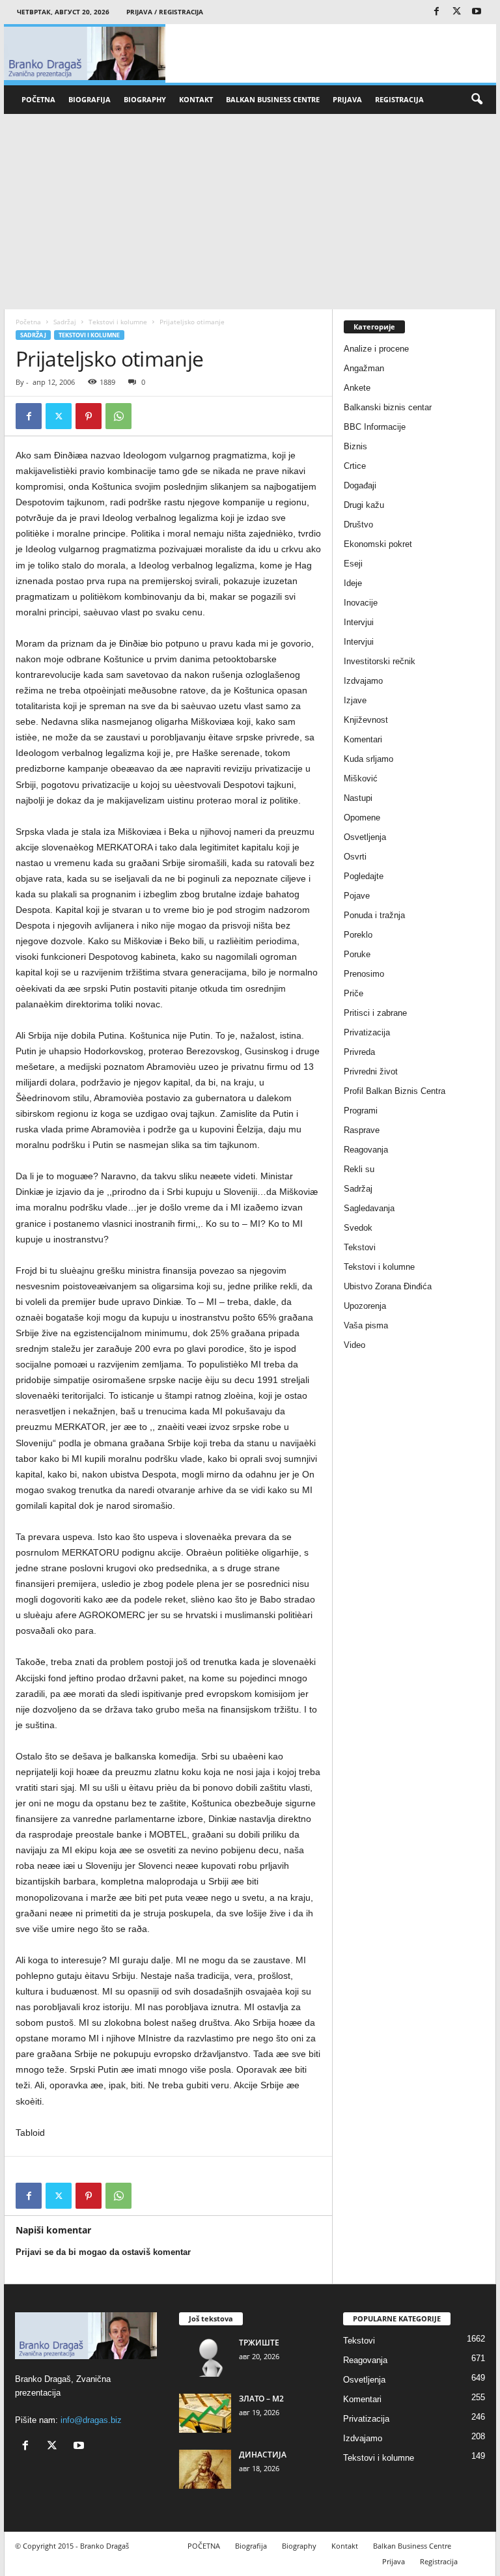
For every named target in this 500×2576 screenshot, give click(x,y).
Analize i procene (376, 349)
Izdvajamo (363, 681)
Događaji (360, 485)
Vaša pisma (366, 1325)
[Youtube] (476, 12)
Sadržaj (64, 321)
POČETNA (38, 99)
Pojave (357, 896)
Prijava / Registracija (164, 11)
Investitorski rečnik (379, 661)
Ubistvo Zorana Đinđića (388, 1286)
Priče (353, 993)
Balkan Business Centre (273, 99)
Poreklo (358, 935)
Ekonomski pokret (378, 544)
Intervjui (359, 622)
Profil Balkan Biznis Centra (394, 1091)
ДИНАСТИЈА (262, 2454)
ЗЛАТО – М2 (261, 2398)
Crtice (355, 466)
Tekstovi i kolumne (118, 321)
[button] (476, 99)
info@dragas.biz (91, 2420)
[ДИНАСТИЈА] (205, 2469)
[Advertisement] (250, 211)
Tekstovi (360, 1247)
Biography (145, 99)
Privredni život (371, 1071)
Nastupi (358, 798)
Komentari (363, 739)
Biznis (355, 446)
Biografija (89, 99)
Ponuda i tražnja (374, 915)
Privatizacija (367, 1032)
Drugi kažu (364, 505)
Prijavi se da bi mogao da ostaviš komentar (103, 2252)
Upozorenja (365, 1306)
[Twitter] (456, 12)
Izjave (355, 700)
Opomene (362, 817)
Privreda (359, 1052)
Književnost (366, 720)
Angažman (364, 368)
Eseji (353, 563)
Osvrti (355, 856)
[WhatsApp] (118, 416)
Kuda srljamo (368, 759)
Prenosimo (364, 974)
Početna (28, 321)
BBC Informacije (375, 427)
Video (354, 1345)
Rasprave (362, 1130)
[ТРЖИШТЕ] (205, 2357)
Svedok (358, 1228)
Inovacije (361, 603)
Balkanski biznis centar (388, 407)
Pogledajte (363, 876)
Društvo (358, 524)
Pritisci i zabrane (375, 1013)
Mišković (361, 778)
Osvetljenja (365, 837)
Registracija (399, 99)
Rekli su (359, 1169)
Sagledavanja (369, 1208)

■ Try it: Scan the material above for the word "Registracija", and copy each line where it appears.

■ Exercise solution:
Prijava / Registracija (164, 11)
Registracija (399, 99)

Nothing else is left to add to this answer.